# TEXTE À LIRE

Le kit de survie pour partir en reportage sur des zones difficiles

Crédit: Michael Zumstein

Crédit: Michael Zumstein

“Je ne suis pas un reporter de guerre. Je suis un reporter dans la guerre”, indique Vincent Hugeux, grand reporter à L’Express, invité de l’Ecole de journalisme de Sciences Po pour une master class le mercredi 9 septembre sur le reportage en terrain hostile. Sans évoquer les blessures psychiques ni la façon dont, peu à peu, on se “blinde” face aux images d’horreur, voici son “kit de survie” en 11 points pour les premiers pas.


1. Soigner la préparation

Le reportage se joue en très grande partie avant de partir. “Tout se joue en amont”, insiste Vincent Hugeux, “il faut savoir ou l’on met les pieds” avant d’y mettre les pieds. Cela signifie se documenter au préalable, lire toutes les études, articles et livres possibles, solliciter des avis d’experts, des diplomates, et enfin des confrères partis sur la zone récemment. Autre nécessité: trouver un fixeur, “la meilleure des assurances vie”.

# VOTRE TÂCHE
Recopiez mot pour mot le passage de l'article sur le reportage en zone difficile, en commençant par « Le kit de survie » et en allant jusqu'à « les premiers pas. ».

[Données sur les éléments et la position du texte]

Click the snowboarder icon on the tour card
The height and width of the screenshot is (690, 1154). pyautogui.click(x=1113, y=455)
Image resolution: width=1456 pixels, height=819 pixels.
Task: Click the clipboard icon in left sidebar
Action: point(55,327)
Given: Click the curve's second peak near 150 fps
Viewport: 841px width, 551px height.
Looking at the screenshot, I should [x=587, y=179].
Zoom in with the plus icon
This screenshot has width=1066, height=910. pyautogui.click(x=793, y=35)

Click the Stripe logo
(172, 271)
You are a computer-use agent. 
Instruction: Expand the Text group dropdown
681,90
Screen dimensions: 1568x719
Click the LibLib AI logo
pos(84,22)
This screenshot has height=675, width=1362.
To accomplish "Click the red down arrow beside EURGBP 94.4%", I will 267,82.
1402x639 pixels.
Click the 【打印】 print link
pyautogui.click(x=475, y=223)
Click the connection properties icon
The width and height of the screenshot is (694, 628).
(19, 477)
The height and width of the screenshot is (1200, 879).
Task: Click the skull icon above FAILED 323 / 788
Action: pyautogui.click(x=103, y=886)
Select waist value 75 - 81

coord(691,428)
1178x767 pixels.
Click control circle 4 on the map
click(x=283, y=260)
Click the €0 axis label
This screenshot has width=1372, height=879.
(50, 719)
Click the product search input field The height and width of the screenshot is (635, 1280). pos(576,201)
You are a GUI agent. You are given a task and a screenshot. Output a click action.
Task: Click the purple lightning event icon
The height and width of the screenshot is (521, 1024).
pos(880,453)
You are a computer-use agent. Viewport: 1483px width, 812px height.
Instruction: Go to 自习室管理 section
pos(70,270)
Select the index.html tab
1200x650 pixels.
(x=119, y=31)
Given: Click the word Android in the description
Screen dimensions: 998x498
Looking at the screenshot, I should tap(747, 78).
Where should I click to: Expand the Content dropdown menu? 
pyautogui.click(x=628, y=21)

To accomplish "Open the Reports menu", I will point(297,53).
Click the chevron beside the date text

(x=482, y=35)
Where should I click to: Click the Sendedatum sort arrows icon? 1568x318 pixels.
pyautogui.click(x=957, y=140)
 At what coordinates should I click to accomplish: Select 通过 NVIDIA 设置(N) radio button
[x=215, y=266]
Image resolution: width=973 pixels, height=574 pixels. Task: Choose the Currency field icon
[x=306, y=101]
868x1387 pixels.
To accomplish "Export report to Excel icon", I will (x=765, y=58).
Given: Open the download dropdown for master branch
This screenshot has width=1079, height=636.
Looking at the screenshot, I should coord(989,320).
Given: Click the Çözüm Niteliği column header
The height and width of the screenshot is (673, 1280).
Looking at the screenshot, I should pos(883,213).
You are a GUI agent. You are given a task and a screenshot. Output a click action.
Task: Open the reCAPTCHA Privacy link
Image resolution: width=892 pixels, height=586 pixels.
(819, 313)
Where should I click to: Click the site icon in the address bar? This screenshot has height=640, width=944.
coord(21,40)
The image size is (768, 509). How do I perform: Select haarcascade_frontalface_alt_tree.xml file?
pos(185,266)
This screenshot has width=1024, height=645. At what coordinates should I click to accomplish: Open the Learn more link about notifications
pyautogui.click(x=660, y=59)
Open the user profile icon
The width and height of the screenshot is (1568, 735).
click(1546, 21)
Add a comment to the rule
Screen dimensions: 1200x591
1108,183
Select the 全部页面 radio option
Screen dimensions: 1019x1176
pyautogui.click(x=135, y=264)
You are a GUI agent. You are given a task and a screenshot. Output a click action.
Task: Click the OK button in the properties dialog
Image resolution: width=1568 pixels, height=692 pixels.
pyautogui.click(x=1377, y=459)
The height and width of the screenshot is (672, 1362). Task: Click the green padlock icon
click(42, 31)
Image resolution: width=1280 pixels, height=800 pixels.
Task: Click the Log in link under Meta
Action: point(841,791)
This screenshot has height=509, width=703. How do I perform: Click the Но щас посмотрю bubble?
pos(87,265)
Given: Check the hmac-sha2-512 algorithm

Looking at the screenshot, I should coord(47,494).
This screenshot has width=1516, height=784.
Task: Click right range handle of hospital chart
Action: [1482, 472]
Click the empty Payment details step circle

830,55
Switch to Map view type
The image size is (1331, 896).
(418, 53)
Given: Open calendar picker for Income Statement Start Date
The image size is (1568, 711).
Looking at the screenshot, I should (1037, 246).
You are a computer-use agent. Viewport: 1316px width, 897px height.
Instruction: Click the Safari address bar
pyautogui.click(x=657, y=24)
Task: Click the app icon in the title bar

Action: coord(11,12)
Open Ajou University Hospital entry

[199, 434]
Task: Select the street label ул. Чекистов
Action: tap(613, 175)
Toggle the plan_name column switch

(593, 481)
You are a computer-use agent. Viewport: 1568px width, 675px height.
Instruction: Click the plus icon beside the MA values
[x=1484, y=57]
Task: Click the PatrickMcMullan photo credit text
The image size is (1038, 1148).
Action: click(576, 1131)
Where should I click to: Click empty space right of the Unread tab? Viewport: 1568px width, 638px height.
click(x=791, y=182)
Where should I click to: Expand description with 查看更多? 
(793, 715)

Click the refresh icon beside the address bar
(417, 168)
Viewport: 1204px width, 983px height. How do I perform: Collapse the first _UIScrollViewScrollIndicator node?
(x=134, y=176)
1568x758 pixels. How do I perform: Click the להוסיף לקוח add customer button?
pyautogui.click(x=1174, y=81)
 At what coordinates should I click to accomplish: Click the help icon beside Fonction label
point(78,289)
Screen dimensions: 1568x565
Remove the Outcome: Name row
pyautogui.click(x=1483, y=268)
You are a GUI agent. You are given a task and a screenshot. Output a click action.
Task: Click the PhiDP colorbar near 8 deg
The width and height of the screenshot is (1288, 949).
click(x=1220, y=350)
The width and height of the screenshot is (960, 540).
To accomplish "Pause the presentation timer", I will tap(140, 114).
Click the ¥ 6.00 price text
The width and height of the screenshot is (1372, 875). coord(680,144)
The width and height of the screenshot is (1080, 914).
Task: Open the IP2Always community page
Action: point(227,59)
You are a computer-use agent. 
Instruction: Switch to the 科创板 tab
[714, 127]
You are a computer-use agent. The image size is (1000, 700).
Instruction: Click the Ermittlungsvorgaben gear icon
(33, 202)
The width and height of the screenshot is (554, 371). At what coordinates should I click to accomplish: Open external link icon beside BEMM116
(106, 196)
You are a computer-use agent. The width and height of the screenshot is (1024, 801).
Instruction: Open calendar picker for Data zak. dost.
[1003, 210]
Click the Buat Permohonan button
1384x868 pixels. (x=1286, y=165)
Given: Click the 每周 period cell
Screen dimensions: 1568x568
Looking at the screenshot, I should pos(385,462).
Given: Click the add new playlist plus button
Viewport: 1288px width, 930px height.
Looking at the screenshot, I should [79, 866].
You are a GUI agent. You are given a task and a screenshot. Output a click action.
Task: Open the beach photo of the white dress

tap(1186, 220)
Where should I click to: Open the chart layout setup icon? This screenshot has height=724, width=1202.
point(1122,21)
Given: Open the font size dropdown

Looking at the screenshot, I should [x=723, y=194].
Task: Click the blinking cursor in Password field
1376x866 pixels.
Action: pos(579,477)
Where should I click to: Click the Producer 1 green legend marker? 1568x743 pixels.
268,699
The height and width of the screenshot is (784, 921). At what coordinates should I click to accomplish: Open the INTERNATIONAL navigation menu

# SOLUTION
Le kit de survie pour partir en reportage sur des zones difficiles

Crédit: Michael Zumstein

Crédit: Michael Zumstein

“Je ne suis pas un reporter de guerre. Je suis un reporter dans la guerre”, indique Vincent Hugeux, grand reporter à L’Express, invité de l’Ecole de journalisme de Sciences Po pour une master class le mercredi 9 septembre sur le reportage en terrain hostile. Sans évoquer les blessures psychiques ni la façon dont, peu à peu, on se “blinde” face aux images d’horreur, voici son “kit de survie” en 11 points pour les premiers pas.